In the four years I've been a freelancer, I've been on both a high-deductible health plan and one with a standard deductible. The irony? The years I was healthy, I had a standard deductible plan. And the years when I needed more medical attention were the ones I was on an HDHP. There's no telling what the future warrants. Regardless, you'll want to set aside some funds to use exclusively for medical costs.
Are you putting your health on the line?
If you have higher out-of-pocket costs, chances are you might postpone going to the doctor. In fact, according the Kaiser Family Foundation (KFF), in 2017 13.5 percent of American adults didn't see a physician because of the cost. Given the fact that many health plans offer free preventative car (i.e., an annual checkup and shots), if you need to see a specialist, you'll need to pay out of pocket before the insurance kicks in.
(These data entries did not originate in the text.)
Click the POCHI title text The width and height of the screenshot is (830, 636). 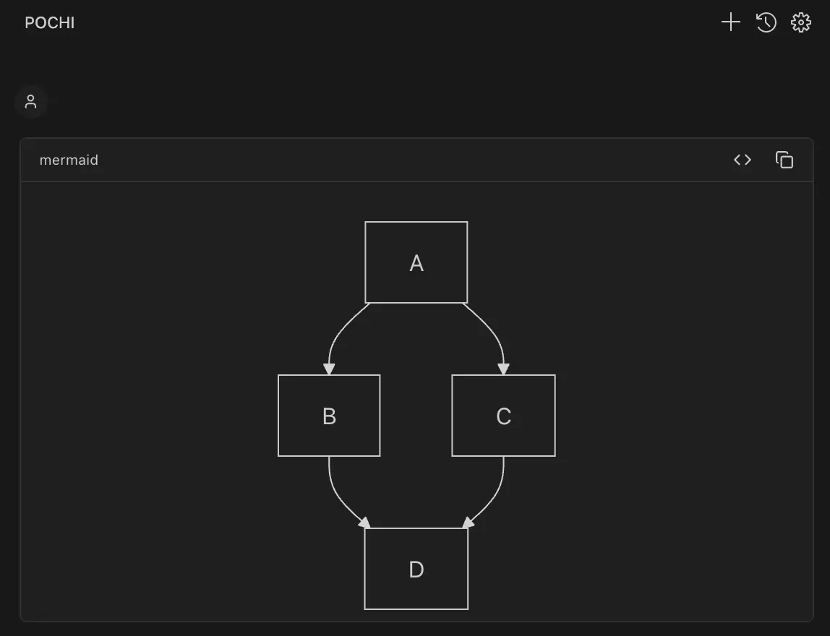(50, 22)
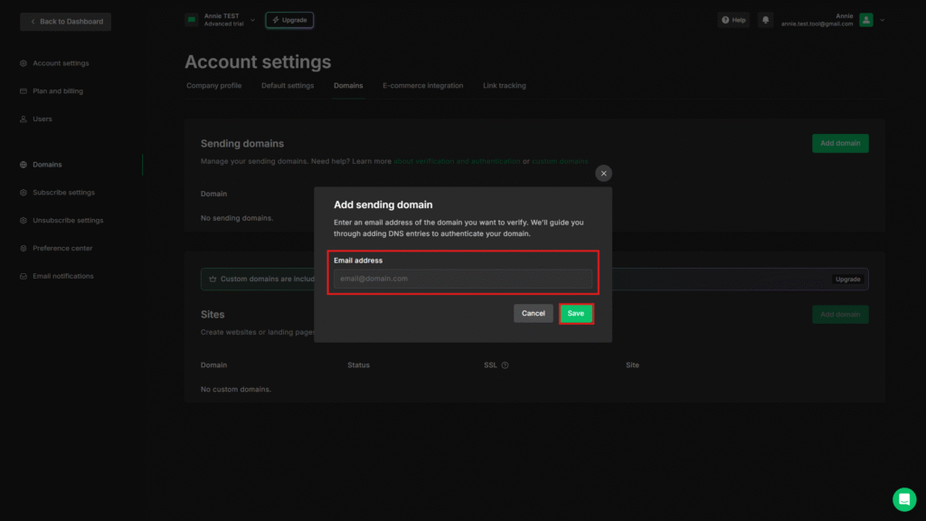Screen dimensions: 926x521
Task: Open the E-commerce integration tab
Action: pyautogui.click(x=422, y=86)
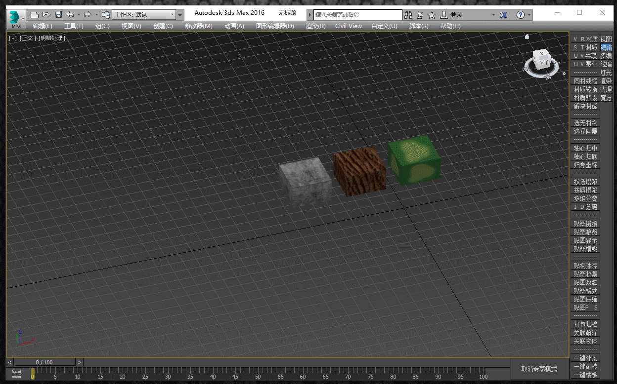Viewport: 617px width, 384px height.
Task: Click the binoculars search icon
Action: [408, 15]
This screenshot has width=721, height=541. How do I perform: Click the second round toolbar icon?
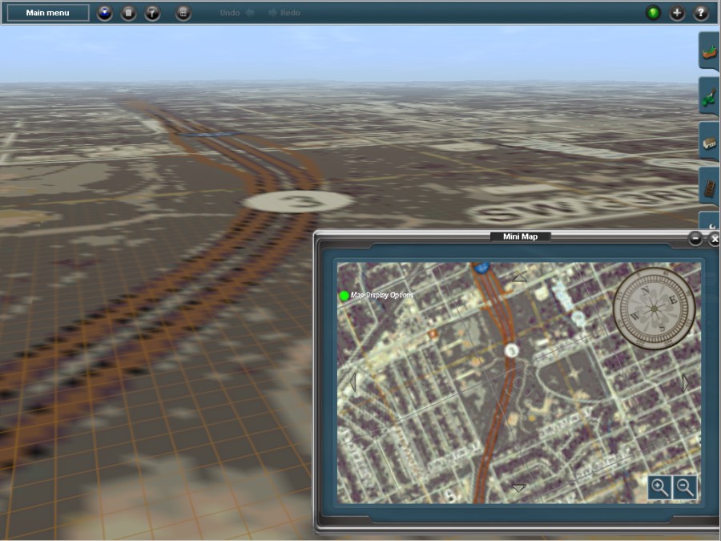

Are you protecting your greatest asset?
Your greatest asset isn't necessarily tied to your home, or are investments sitting in a brokerage account. It's you, and your ability to work. If you're not tending to your health, and investing in good food, exercise, rest, and what have you, you're jeopardizing your capacity to earn more. Being sick means more time taken off work, and spending more on medication and doctor bills.
What's more, the healthier you are, the more you have to look forward to once you're of retirement age. While preventative care might not save you money, it could improve your quality of life.
And when you're single, you don't have your spouse's income and benefits to rely on should you fall ill and aren't able to work for an extended period of time. Plus, the less you earn, the less you'll receive in Social Security benefits. That's even greater reason why you should stay healthy when you're single.
Will it cost more?
Within three months of being self-employed, I suffered an eye injury. Although it was a minor incident, I was out of work for about three weeks. Plus, I had to pay for two trips to the ER, plus a handful of specialists visits and eye medication. It probably cost me about $10,000 total, including the time I couldn't work. If I had a standard deductible plan, I would've easily saved a few grand. However, because I had some savings, I was able to seek treatment without hesitation.
Looking back, if I had opted for a standard deductible health plan, I would've probably end up saving more on the deductible and copayments. If you don't have any savings for your medical expenses, then you might want to consider hopping on a plan with a lower deductible and higher monthly premiums.
If you don't anticipate paying doctor visits, then a HDHP when you're single could make sense. But of course, you just never know. While I traditionally don't get medical treatment very often, a one-off incident created a deep dent in my wallet. Know the pros and cons of an HDHP can help you gauge whether it's the smart choice for you.